Şarkı yazarlığı o kadar iyi ki, zamanı aşan bir kalitesi var. 60’lar, 70’ler, 80’ler dönemine ya da günümüze bakarsak, davul, bas, gitar ve vokalden oluşan geleneksel şarkı yazarlığı aynıdır. Çok basit görünür ama değildir aslında. Doğrusu, Johnny Marr’ın şarkı yazarlığı Morrissey’in olağanüstü şarkı sözleriyle birleşince, Andy ve benim için işler epeyce kolaylaştı.

Morrissey ve Marr’la en son ne zaman konuştunuz?

Çok uzun yıllar önce. Ne yazık ki işler öyle gelişti...

Onlarla geçirecek 10 dakikanız olsa, ne konuşurdunuz?

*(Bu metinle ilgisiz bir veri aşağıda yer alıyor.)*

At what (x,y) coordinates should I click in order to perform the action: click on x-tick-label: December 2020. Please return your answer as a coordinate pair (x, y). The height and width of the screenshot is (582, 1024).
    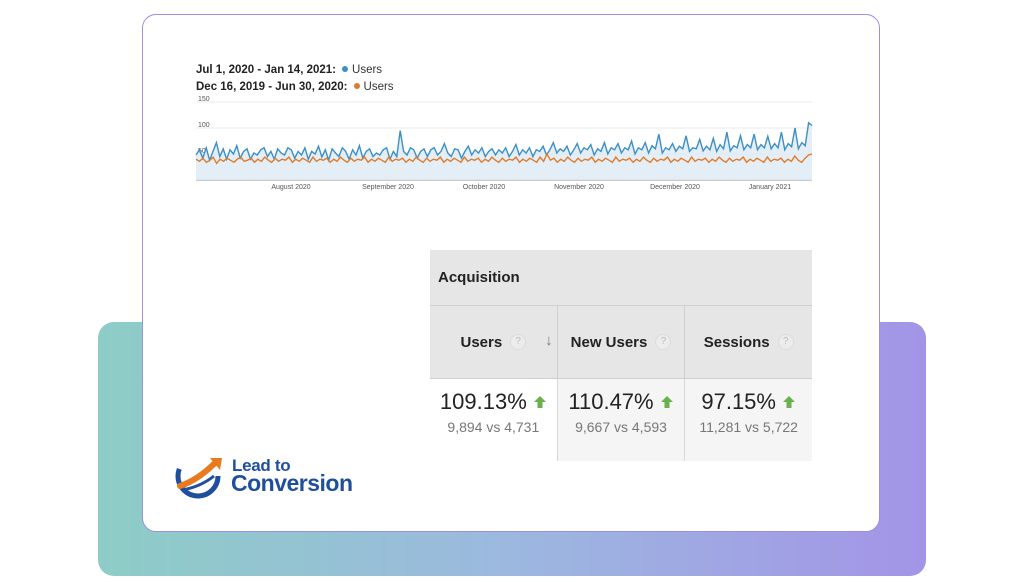
    Looking at the image, I should click on (675, 188).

Sert, saldırgan bir şey söylemezdim. Sizinle şu anda konuştuğum gibi konuşurdum. Hayatımızda olan bitenden söz etmek isterdim. Son görüştüğümüzden bu yana çok zaman geçti. Köprülerin altından çok sular aktı. 10 dakikada her şeyi konuşmak zor olurdu. En iyisi, herkesin kişisel yaşantısına odaklanıp neler yaptığını sorardım.

25 yıldır yaptığınız çalışmalara bakınca, sizi müzik yapmaya iten temel neden olarak neyi görüyorsunuz?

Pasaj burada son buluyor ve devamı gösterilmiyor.